1.2. Any reference in these Conditions to any provision of a statute shall be construed as a reference to that provision as amended, re-enacted or extended at the relevant time.
1.3. Except where the context otherwise requires words herein denoting the singular include the plural and vice versa; words denoting anyone gender include all genders.
1.4. Reference to clauses are, unless the context otherwise permits, reference to clauses of these Conditions.
1.5. Clause headings herein are for reference only and do not affect the construction of these Conditions or the Contract.
2.1. The parties to these Conditions are the Seller and the Buyer. All transactions as between the Seller and the Buyer are as between principal and third party and are subject to the following expressed Conditions.
3.1. The Contract between the Company and the Buyer cannot be varied, altered or excluded unless such variation, alteration or exclusion is agreed between the parties in Writing between the authorised representatives of the Seller and the Buyer (being in the case of the Seller a Director of the Seller) and signed by the parties to be bound.
4.1. Any concession, latitude or waiver allowed by the Seller at any time shall only apply to the extent specifically covered by such concession, latitude or waiver and shall not prevent the Seller Otherwise exercising its full rights under the Contract and these Conditions.
5. Acceptance of Orders
5.1. The contract between the seller and the buyer shall only be come binding upon the confirmation of acceptance in writing of any order by the seller and signed by the sellers duly authorized representative and all quotations and tenders made and price or product lists supplied by the seller shall be treated as invitations to treat only.
● ● ● ● ● ● ●
*Set exercise A:*
In the sales terms and conditions, rewrite the passage starting at "1.2. Any reference" and ending at "the relevant time.", replacing "statute" with "law".
*Set exercise B:*
Answer these questions from the sales terms and conditions:
(i) In the Seller's case, who must the authorized representative agreeing to a variation of the Contract be?
(ii) What do clause headings not affect?
(iii) How are quotations and tenders made by the seller to be treated?
*Set exercise C:*
What would come next in the sales terms and conditions after their final sentence? Write the continuation.

Entries on locating words and elements
● ● ● ● ● ● ●
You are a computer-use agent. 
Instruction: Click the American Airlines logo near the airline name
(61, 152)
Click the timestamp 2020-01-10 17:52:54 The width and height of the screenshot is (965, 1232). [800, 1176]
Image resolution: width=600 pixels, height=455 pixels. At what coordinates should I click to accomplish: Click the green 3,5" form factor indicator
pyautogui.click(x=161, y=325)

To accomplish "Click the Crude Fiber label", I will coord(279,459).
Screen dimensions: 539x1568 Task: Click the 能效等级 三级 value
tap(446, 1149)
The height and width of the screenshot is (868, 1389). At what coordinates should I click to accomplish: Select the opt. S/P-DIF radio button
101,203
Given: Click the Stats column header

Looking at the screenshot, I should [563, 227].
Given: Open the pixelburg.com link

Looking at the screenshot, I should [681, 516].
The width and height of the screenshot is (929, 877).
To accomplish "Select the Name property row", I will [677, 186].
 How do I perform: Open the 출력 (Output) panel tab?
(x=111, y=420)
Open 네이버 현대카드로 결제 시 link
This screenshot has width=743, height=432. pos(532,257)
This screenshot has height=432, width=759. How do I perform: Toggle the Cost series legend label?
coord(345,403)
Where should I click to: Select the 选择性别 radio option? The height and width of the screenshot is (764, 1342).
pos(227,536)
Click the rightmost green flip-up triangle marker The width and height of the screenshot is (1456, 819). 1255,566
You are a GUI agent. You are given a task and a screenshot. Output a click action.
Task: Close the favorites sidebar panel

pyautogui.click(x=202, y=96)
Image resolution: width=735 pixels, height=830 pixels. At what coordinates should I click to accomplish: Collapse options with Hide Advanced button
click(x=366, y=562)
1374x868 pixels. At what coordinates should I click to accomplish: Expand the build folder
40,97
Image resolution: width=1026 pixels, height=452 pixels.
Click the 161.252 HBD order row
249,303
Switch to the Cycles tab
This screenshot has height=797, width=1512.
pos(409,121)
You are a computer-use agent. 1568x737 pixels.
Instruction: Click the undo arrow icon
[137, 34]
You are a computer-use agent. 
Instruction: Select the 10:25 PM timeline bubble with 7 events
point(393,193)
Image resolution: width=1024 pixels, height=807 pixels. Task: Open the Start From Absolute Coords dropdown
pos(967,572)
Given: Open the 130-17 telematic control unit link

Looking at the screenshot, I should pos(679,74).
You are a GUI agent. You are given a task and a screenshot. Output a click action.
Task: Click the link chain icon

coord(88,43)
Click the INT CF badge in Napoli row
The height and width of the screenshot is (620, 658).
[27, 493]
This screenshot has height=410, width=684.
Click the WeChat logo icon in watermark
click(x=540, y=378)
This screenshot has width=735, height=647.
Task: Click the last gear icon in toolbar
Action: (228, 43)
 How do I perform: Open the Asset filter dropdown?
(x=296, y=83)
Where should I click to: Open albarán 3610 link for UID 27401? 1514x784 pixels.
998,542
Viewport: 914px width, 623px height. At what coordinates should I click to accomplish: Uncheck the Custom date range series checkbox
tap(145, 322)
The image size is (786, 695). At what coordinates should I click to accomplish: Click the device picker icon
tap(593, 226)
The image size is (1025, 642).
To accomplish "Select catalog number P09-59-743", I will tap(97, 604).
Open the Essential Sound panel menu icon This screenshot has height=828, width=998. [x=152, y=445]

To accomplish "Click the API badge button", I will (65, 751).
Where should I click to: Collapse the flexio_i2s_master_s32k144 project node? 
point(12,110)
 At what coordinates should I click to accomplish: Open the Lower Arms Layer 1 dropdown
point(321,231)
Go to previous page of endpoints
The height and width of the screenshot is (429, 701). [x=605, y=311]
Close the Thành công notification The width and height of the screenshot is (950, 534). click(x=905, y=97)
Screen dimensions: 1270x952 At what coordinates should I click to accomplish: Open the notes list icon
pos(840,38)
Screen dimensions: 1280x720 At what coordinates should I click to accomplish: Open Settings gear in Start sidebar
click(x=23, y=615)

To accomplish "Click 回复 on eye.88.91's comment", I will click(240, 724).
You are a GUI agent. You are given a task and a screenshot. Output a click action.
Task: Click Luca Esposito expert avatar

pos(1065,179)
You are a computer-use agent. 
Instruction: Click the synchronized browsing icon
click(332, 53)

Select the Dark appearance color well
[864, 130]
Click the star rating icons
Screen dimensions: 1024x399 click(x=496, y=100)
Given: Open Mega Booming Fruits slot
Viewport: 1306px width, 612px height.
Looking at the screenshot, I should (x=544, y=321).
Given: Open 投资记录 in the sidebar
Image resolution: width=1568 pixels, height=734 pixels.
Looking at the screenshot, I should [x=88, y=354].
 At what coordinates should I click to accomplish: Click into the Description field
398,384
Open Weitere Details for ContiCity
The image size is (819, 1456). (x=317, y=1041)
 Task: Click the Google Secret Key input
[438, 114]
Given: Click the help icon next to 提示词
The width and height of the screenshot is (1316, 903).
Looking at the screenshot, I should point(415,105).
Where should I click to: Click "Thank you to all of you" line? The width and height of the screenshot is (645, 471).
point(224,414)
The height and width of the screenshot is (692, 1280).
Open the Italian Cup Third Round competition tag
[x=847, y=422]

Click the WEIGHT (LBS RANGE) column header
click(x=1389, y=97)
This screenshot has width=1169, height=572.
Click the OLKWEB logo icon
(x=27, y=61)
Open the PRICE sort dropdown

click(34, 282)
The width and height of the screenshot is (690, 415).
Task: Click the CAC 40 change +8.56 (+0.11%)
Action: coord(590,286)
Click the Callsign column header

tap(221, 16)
● ● ● ● ● ● ●
*Exercise output A:*
1.2. Any reference in these Conditions to any provision of a law shall be construed as a reference to that provision as amended, re-enacted or extended at the relevant time.

*Exercise output B:*
(i) A Director of the Seller.
(ii) The construction of these Conditions or the Contract.
(iii) As invitations to treat only.

*Exercise output C:*
5.2. The seller reserves the right to accept or refuse orders. The seller also reserves the right (without being prejudice to any other remedy) to cancel any uncompleted order or to suspend delivery in the event of the buyers commitments including in particular, without limitation, the payment on the due dates for goods delivered) with the seller not being met. The seller reserves the right to refuse, modify or renegotiate orders in the event of changes in the HM Government’s trade policy pertaining to imports, tariffs, surcharges, pound sterling exchange rate fluctuations and other conditions affecting the charges, quotes or procedures the seller is obliged to follow. If an order is cancelled by the seller in the aforementioned circumstances then the buyer shall be liable to indemnify the seller against all loss, costs (including the cost of all labour and materials used and overheads incurred), damages, charges and expenses arising out of the orders and the cancellation thereof (the seller giving credit for the value of any such materials sold or utilized for other purposes)
5.3. The buyer shall be responsible to the seller for ensuring the accuracy of the terms of any order (including any applicable specification) submitted by the buyer and for giving the seller and necessary information relating to the goods within a sufficient time to enable the seller to perform the contract in accordance with its terms.
5.4. The quantity quality and description of and any specification for the goods shall be those set out in the seller’s quotation (f accepted by the buyer) or the buyer’s orders (if accepted by the seller).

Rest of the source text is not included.